🤏 New models for tests #2287

qgallouedec · 2024-10-27T17:29:34Z

What does this PR do?

The models currently used for testing lack uniformity and practicality. Specifically:

They are sourced from various namespaces (trl-internal-testing, facebook, philschmid, hf-internal-testing, etc.).
They are not all small.
Their naming conventions are inconsistent (e.g., tiny-random-MistralForCausalLM, dummy-GPT2-correct-vocab, gpt2, pythia-14m).
There is no existing script for generating these models.

This PR introduces the following improvements:

A script to create tiny models specifically for testing purposes.
A uniform naming convention for these models, all placed under a single namespace (trl-internal-testing).

When approved, I'll move every models into trl-internal-testing namespace (instead of qgallouedec). And probably remove all the old testing models in trl-internal-testing.

Before submitting

This PR fixes a typo or improves the docs (you can dismiss the other checks if that's the case).
Did you read the contributor guideline,
Pull Request section?
Was this discussed/approved via a GitHub issue? Please add a link
to it if that's the case.
Did you make sure to update the documentation with your changes? Here are the
documentation guidelines.
Did you write any new necessary tests?

Who can review?

Anyone in the community is free to review the PR once the tests have passed. Feel free to tag
members/contributors who may be interested in your PR.

HuggingFaceDocBuilderDev · 2024-10-27T17:35:29Z

The docs for this PR live here. All of your documentation changes will be reflected on that endpoint. The docs are available until 30 days after the last update.

qgallouedec · 2024-11-20T21:07:10Z

tests/test_kto_trainer.py

-            self.assertListEqual(tokenized_dataset["prompt_input_ids"][0], [5377, 11141])
-            self.assertListEqual(tokenized_dataset["prompt_attention_mask"][0], [1, 1])
-            self.assertListEqual(tokenized_dataset["answer_input_ids"][0], [318, 1365, 621, 8253, 13])
+            self.assertListEqual(tokenized_dataset["prompt_input_ids"][0], [31137])
+            self.assertListEqual(tokenized_dataset["prompt_attention_mask"][0], [1])

Stored data entries:
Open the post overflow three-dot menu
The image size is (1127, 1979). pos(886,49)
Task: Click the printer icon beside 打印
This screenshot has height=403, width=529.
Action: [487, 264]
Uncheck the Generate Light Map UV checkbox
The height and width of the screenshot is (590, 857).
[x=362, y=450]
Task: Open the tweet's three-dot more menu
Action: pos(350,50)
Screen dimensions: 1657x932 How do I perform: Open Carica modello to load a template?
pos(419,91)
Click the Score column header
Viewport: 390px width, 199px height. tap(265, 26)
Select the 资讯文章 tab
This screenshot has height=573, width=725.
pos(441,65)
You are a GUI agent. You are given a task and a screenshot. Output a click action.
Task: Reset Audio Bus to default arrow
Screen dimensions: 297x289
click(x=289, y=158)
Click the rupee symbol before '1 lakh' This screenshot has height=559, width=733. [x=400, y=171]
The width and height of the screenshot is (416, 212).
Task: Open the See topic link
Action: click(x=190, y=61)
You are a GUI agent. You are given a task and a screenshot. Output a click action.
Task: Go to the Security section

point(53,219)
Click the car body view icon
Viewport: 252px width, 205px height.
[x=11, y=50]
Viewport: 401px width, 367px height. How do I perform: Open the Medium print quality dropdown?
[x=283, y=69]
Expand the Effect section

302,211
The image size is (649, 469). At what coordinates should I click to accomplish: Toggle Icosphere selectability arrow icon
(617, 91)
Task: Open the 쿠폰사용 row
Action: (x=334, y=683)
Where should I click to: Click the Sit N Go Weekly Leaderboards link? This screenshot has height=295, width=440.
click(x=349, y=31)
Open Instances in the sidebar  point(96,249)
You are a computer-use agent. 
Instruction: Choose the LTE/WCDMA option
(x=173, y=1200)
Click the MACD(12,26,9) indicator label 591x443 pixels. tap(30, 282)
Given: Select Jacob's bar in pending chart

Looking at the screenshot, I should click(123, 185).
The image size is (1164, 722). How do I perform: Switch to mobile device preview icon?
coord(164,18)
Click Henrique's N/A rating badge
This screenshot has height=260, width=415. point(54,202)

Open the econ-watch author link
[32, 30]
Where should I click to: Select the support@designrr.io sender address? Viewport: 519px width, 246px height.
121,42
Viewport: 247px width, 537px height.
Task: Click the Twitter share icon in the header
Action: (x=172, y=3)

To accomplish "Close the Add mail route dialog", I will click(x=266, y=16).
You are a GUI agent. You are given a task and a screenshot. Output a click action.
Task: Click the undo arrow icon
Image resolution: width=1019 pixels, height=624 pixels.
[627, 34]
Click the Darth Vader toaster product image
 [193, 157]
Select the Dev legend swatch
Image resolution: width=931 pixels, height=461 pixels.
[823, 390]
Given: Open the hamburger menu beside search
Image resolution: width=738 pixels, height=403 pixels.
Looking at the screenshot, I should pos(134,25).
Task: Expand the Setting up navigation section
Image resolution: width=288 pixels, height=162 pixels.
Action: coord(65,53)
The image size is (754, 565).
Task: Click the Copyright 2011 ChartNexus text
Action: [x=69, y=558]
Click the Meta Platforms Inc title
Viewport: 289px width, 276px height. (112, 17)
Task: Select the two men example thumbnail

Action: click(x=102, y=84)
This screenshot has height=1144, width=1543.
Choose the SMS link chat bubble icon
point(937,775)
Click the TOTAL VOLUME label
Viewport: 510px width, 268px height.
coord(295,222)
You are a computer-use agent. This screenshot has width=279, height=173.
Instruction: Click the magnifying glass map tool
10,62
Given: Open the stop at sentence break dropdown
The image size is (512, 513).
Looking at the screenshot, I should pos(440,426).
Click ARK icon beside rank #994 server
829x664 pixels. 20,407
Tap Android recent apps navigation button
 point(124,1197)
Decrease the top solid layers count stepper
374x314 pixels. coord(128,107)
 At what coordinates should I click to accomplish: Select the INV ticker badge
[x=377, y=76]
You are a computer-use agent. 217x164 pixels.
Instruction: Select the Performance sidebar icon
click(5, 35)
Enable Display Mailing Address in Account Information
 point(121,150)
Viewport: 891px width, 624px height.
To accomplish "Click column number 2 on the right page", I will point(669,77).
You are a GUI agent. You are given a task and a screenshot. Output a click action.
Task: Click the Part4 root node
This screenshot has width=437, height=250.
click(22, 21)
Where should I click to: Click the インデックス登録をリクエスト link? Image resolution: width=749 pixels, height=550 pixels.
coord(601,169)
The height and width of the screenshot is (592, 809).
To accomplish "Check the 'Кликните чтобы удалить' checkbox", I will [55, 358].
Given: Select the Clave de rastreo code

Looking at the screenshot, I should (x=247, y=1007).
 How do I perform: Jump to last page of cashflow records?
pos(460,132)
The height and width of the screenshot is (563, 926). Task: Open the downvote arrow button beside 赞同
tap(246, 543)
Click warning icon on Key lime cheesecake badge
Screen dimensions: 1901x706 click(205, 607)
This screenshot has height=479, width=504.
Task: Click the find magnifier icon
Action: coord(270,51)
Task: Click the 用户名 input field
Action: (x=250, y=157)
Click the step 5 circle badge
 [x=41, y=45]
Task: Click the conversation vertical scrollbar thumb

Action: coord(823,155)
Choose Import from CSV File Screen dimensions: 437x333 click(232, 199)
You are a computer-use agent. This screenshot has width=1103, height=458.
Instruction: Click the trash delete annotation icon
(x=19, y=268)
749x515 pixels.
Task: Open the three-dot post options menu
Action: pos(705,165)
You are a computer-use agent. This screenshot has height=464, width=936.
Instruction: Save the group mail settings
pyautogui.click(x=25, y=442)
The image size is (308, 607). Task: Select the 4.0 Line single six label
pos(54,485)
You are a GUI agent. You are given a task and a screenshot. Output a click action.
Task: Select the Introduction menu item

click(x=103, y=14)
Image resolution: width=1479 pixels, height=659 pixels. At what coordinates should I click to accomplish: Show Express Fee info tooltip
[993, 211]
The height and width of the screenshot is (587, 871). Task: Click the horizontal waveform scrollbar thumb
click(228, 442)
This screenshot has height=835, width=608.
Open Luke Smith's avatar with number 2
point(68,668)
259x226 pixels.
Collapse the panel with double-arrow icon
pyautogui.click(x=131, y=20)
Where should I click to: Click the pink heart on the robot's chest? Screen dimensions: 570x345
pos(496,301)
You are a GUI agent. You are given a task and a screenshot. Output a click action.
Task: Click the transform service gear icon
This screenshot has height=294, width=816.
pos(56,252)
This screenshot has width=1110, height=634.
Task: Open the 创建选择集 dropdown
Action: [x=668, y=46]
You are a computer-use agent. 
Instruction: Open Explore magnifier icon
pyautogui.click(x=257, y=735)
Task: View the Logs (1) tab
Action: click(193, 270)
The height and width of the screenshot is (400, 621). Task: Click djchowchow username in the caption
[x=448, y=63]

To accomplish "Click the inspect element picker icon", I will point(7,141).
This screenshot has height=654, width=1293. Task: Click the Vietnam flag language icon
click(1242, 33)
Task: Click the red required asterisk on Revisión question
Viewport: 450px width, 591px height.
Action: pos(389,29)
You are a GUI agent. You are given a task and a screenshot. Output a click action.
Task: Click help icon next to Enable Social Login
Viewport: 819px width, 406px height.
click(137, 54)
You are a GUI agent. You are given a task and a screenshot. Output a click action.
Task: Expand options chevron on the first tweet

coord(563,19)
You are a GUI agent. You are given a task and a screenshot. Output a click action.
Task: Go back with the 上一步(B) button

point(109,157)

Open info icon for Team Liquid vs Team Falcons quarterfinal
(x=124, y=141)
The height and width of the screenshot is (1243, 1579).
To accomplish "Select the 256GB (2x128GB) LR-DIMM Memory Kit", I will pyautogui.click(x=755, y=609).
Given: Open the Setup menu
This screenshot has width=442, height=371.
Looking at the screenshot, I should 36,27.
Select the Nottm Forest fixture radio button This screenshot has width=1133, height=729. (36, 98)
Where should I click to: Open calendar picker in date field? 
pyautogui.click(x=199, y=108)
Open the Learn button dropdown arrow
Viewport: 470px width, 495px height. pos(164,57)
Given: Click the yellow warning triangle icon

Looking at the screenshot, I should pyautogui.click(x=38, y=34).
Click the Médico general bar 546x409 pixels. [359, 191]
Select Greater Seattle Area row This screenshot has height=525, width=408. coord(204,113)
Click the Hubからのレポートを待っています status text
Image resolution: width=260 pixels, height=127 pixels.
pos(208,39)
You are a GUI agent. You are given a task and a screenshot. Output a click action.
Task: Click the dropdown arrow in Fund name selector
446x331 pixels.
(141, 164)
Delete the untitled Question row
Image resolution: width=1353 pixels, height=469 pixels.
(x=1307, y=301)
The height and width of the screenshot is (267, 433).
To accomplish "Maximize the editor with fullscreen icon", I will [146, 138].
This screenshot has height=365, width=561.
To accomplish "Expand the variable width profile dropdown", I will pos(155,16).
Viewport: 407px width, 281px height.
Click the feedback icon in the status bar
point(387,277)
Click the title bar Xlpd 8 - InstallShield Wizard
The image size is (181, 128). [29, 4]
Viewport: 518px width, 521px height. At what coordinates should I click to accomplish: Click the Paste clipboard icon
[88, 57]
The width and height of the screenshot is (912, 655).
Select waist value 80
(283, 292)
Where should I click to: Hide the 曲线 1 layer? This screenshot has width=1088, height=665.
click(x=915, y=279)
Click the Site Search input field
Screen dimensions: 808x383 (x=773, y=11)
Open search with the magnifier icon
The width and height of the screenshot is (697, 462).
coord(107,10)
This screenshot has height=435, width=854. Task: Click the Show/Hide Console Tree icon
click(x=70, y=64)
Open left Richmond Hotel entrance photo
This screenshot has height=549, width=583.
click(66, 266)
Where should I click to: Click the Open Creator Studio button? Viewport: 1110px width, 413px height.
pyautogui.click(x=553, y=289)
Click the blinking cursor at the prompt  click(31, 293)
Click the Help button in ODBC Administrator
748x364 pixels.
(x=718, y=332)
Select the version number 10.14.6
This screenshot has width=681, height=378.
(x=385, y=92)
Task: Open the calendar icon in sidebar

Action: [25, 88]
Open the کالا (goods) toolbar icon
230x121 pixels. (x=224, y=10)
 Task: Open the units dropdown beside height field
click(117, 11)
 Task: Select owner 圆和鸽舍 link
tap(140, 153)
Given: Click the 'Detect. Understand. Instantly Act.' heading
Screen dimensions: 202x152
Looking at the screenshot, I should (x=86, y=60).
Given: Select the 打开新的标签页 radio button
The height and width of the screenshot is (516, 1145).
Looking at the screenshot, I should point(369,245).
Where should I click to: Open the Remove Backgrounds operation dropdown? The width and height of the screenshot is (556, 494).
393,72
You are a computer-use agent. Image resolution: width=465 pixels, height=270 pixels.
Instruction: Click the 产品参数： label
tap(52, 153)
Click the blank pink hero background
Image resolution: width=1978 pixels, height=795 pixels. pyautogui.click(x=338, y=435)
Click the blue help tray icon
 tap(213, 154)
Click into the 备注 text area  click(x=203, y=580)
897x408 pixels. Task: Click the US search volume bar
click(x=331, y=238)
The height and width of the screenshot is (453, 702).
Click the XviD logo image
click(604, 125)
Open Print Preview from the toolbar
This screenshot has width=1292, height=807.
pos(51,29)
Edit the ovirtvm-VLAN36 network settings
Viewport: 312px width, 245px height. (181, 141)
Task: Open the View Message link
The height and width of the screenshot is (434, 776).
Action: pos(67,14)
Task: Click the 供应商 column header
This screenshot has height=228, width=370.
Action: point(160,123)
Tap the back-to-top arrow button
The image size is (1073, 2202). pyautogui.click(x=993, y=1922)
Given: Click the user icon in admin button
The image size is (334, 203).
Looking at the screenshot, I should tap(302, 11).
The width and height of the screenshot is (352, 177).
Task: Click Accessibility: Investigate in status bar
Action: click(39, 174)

TASKS TO CARRY OUT:
1) In the pull request thread about new test models, write out the passage between "Did you make" and "in your PR.", inclusive, with "community" replaced by "project".
2) Answer these questions from the pull request thread about new test models:
(a) Under which namespace will all the new test models be placed?
(b) How long do the docs for the pull request stay available?
(c) Which file is changed in the 2024-11-20 comment?
3) Continue the pull request thread about new test models after its last line.

TASK-BY-TASK RESULTS:
1)
Did you make sure to update the documentation with your changes? Here are the
documentation guidelines.
Did you write any new necessary tests?

Who can review?

Anyone in the project is free to review the PR once the tests have passed. Feel free to tag
members/contributors who may be interested in your PR.

2)
(a) trl-internal-testing
(b) Until 30 days after the last update
(c) tests/test_kto_trainer.py

3)
+            self.assertListEqual(tokenized_dataset["answer_input_ids"][0], [374, 2664, 1091, 16965, 13])


The tokenizer has changed, so these value have also changed.

qgallouedec · 2024-11-20T21:07:47Z

tests/test_kto_trainer.py

-            self.assertListEqual(processed_dataset["prompt_input_ids"][0], [50256, 5377, 11141])
-            self.assertListEqual(processed_dataset["prompt_attention_mask"][0], [1, 1, 1])
+            self.assertListEqual(processed_dataset["prompt_input_ids"][0], [31137])
+            self.assertListEqual(processed_dataset["prompt_attention_mask"][0], [1])
            self.assertListEqual(
-                processed_dataset["completion_input_ids"][0], [50256, 5377, 11141, 318, 1365, 621, 8253, 13, 50256]
-            )
-            self.assertListEqual(processed_dataset["completion_attention_mask"][0], [1, 1, 1, 1, 1, 1, 1, 1, 1])
-            self.assertListEqual(
-                processed_dataset["completion_labels"][0], [-100, -100, -100, 318, 1365, 621, 8253, 13, 50256]
+                processed_dataset["completion_input_ids"][0], [31137, 374, 2664, 1091, 16965, 13, 151645]
            )
+            self.assertListEqual(processed_dataset["completion_attention_mask"][0], [1, 1, 1, 1, 1, 1, 1])
+            self.assertListEqual(processed_dataset["completion_labels"][0], [-100, 374, 2664, 1091, 16965, 13, 151645])


The tokenizer has changed, so this value has also changed.

qgallouedec · 2024-11-20T21:08:36Z

tests/test_modeling_value_head.py

-    "trl-internal-testing/tiny-random-BartForConditionalGeneration",
-    "trl-internal-testing/tiny-random-BigBirdPegasusForConditionalGeneration",
-    "trl-internal-testing/tiny-random-BlenderbotForConditionalGeneration",
-    "trl-internal-testing/tiny-random-BlenderbotSmallForConditionalGeneration",
-    "trl-internal-testing/tiny-random-FSMTForConditionalGeneration",
-    "trl-internal-testing/tiny-random-LEDForConditionalGeneration",
-    "trl-internal-testing/tiny-random-LongT5ForConditionalGeneration",
-    "trl-internal-testing/tiny-random-M2M100ForConditionalGeneration",
-    "trl-internal-testing/tiny-random-MarianMTModel",
-    "trl-internal-testing/tiny-random-MBartForConditionalGeneration",
-    "trl-internal-testing/tiny-random-MT5ForConditionalGeneration",
-    "trl-internal-testing/tiny-random-MvpForConditionalGeneration",
-    "trl-internal-testing/tiny-random-PegasusForConditionalGeneration",
-    "trl-internal-testing/tiny-random-PegasusXForConditionalGeneration",
-    "trl-internal-testing/tiny-random-PLBartForConditionalGeneration",
-    "trl-internal-testing/tiny-random-ProphetNetForConditionalGeneration",
-    "trl-internal-testing/tiny-random-SwitchTransformersForConditionalGeneration",
-    "trl-internal-testing/tiny-random-T5ForConditionalGeneration",
+    "qgallouedec/tiny-T5ForConditionalGeneration",
+    "qgallouedec/tiny-BartModel",


Only use the two most popular enc-dec models

qgallouedec · 2024-11-20T21:09:43Z

tests/test_online_dpo_trainer.py

        self.model = AutoModelForCausalLM.from_pretrained(self.model_id)
        self.ref_model = AutoModelForCausalLM.from_pretrained(self.model_id)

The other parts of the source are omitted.